Search This Blog

Friday, 22 April 2016

A Childhood Memory

When I was a child, I would get furious with my mother when she refused to make charts and posters for my class. Every few weeks, a student was selected to make chart based on the lesson that was taught in class and this was put go on the wall. I would dread the arrival of my turn, because I knew that either I would have to make the chart myself, or I would just have to say that my mother did not have the time (or the inclination) to do it. I generally ended up making the charts myself.
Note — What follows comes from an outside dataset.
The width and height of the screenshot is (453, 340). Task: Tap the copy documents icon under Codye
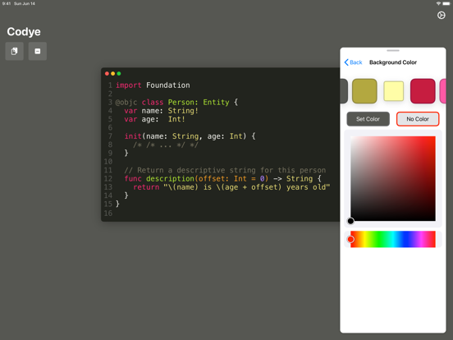coord(14,51)
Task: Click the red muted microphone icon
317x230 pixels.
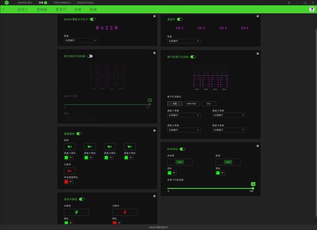Action: pyautogui.click(x=125, y=212)
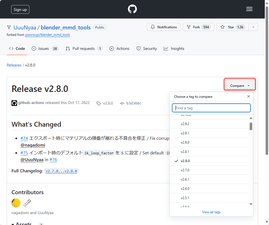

 I'm no Picasso, so obviously, they didn't turn out very good. As a result of which they were not put up! All my hard work for nothing! I would look longingly at the other beautiful charts in class and feel disappointment, anger, and a twinge of envy. Disappointment that my chart was not up with the others, anger at my mother and envy of my classmates who had much more obliging mothers. 
It wasn't until much later that I thought, "Why the hell should the teachers expect mothers to make the charts for their kids? Make the kids do it themselves! So what if it isn't neat and tidy and they have coloured outside the lines? At least they're learning something new!" And instead of encouraging a little kid who, might I say, did her very best to make the chart as pretty as possible, which wasn't an easy task (I'm creative with my words, not my hands), you just shove her chart into the cupboard to be eaten by termites? It broke my heart. I was like a little puppy hankering for petting and being told, "Good boy, you!"
 
I don't think the experience left me with permanent scars. Sure, I'm still apprehensive when it comes to art work. Sure, it made me want to scream at my mom about why she couldn't be more like other mothers who made as many pop-up charts as their kids required. Sure, it made me resent my teachers for asking so much of me. But it's definitely not one of those things that I'm likely to cry about in front of my therapist (imaginary, of course). Pretty much like a puppy, my broken heart was temporary, fixed and forgotten in a nanosecond. That's the nice thing about being a kid, you let things go. And hey, it made me more independent, more resilient. I learnt how to do my assignments on my own (thankfully, most of them were written). I have never really managed to make a beautiful chart all on my own though. Oh well, nobody's perfect!